Resistir, el gran proyecto de la clase media
Guillermo Oliveto
La sociedad argentina está al borde del quiebre emocional. En consecuencia, sus conductas y reacciones se tornan cada vez más difíciles de prever. De tanto castigarla, lograron arrebatarle el imaginario de futuro. “Nos robaron los sueños y los proyectos”, dicen los ciudadanos con pesar. “La Argentina me duele”, afirman, para confirmar la idea de un corpus colectivo llagado e hipersensible. Los jóvenes sostienen: “Somos la generación que no va a tener nada”.
En ese contexto la clase media se aferra a un último gran proyecto: resistir. Y es en esa defensa final de ciertos valores que definen la idiosincrasia de la argentinidad donde quizás se cifre la última esperanza realista sobre un devenir mejor.
La clase media argentina no es solo un lugar en la pirámide social, ciertamente muy sustancioso (45% de las familias), ni un nivel de ingresos, hoy brutalmente devaluados. Tampoco se circunscribe meramente a una tenencia de bienes específicos relevantes como podría ser la casa propia o el auto. Ni siquiera es un set de costumbres y hábitos específicos que, por supuesto, los tiene. O un acervo cultural, tan nítido como estable, que busca preservar defendiéndolo con ferocidad.
La clase media en la Argentina es todo esto y mucho más. Es una gran construcción simbólica, un lugar de llegada y de pertenencia. Una fuente de identidad, una aspiración, un sueño, una ilusión, una razón de ser. Una luz en la oscuridad de todos los túneles por los que ha cruzado esta sociedad golpeada y maltratada hasta el hartazgo. La clase media es, sobre todo, una historia.
Permítanme explicar una historia en qué sentido. El sentido con que la ha descripto la exquisita prosa del maestro italiano Alesandro Baricco en La vía de la narración, texto recientemente editado por cuadernos Anagrama.

_Registros_.
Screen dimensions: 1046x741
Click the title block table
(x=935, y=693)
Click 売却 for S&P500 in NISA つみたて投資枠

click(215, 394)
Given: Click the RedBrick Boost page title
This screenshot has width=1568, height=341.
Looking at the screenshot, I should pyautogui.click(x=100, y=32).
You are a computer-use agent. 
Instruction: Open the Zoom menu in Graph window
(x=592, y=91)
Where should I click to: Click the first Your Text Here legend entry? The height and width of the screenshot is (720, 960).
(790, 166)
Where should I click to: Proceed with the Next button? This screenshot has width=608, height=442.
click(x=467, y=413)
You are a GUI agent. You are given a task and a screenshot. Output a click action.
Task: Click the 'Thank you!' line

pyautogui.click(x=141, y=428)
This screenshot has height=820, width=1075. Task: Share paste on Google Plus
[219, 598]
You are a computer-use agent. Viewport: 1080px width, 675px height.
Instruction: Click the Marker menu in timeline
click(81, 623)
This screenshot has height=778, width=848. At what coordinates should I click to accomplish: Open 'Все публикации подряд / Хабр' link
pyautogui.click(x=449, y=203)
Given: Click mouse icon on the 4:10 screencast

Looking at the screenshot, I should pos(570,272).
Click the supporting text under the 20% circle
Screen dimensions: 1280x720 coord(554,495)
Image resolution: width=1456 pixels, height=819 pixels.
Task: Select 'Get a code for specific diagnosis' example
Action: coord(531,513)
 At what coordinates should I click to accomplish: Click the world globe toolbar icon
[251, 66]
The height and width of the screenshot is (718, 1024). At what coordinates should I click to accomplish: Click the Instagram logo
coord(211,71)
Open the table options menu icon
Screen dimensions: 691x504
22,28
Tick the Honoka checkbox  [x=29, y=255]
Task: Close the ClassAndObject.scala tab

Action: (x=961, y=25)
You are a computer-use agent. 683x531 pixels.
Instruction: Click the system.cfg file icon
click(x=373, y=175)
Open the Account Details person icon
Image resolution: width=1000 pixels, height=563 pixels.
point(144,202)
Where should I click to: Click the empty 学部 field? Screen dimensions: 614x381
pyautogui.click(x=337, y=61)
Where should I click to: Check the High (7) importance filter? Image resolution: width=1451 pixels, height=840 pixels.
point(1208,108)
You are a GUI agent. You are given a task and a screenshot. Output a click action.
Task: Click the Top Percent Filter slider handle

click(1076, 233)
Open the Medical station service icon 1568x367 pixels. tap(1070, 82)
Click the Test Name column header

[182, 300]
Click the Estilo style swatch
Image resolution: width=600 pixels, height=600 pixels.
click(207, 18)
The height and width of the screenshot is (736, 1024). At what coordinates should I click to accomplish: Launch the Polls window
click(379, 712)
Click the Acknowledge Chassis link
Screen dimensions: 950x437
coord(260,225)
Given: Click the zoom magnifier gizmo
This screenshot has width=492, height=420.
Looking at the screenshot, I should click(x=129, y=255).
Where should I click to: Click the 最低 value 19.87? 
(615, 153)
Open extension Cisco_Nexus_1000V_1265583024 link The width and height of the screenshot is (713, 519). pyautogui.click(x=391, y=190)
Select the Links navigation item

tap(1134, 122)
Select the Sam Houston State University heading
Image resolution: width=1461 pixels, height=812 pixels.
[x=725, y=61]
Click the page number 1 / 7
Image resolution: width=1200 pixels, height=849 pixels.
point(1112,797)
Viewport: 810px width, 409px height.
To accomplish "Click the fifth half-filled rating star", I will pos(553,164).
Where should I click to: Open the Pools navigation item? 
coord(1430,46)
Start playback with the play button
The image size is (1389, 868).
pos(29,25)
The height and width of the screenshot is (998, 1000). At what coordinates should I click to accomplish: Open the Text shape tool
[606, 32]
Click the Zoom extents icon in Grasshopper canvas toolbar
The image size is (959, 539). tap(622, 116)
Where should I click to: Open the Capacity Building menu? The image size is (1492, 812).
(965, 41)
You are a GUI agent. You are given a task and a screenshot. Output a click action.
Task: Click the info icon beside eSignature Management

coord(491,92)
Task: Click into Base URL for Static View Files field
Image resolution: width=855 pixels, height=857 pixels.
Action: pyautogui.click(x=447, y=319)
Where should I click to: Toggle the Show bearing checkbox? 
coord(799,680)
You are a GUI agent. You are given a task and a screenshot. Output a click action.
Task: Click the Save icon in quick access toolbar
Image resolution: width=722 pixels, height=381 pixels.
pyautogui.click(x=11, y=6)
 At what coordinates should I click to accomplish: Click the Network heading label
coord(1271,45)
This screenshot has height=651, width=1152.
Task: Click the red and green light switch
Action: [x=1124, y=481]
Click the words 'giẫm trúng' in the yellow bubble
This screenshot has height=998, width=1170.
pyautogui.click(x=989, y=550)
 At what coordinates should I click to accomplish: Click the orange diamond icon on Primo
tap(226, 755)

_Consigna_. Enumera todas las frases que el texto sobre la clase media argentina cita entre comillas. Las líneas son material aparte y no guardan relación con el texto.

_Respuesta_.
- "Nos robaron los sueños y los proyectos"
- "La Argentina me duele"
- "Somos la generación que no va a tener nada"